Here you apparently don't want them done, because you want to pass things as-is to the append method.  So you don't actually want OpenEndedDictionary.  You want something more like "object", except that's not distinguishable from sequence right now.

But given that you want all the behavior in prose anyway, apparently, sounds like you really just want to take "optional object" and then go from there.
Comment 11 Cameron McCormack 2015-11-30 10:20:45 UTC
I think as Boris says, given you want to pass the object down to either the "initialize map from an iterable" or "initialize map from an open-ended dictionary" prose algorithms, you don't gain anything from having syntax for MapInitIterable and OpenEndedDictionary.  And given you can treat a Headers object like the from-iterable case, I think using `optional object` and passing the object off to a single prose algorithm that handles both initialization types would be the most straightforward thing to do.  Call that algorithm "add map elements from an object" and have it do:

* If object has an `@@iterator`, then call "add map elements from iterable".
* Otherwise, call "add map elements from open-ended dictionary".

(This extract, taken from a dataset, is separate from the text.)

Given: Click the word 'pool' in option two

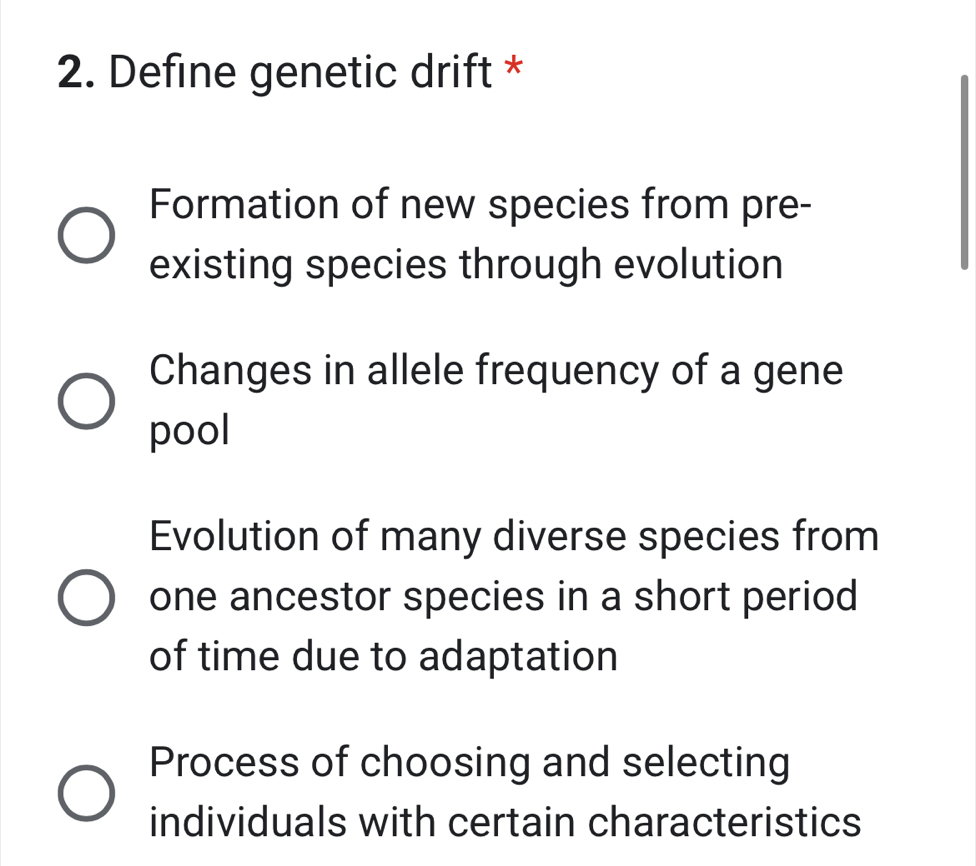Looking at the screenshot, I should click(x=189, y=431).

which is pretty much what the JS-to-union-value conversion algorithm would do when deciding whether we've got a MapInitIterable or OpenEndedDictionary.

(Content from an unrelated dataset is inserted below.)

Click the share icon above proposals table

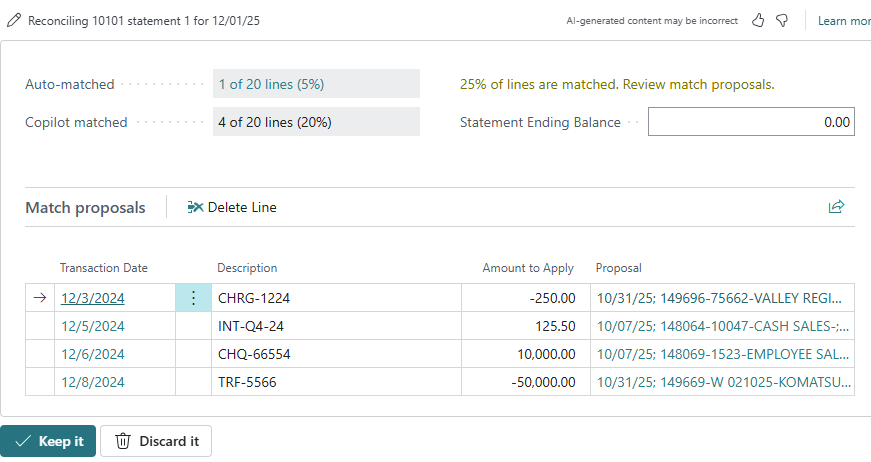(x=836, y=207)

If we need an API later where we do need to handle other IDL interface types differently (e.g. say if Headers weren't iterable), then we could make object be distinguishable from interface types.  But for now I don't think it's necessary.
Comment 12 Anne 2015-11-30 14:50:37 UTC
I guess the construct I was thinking of would be something where we give enough information to IDL so it can create these instances by iterating over the provided value.

It seems IDL would only need to know the method name for that to be able to do the rest. This is assuming we do indeed want to do it via the method and allow JavaScript to overwrite what happens.
Comment 13 Anne 2016-09-27 08:24:54 UTC
So I guess my current opinion is that we should remove the construct Domenic added and fix bug 20158 instead. We want unrestricted dictionary / OpenEndedDictionary in IDL for numerous features and it makes little sense to use something else for Headers.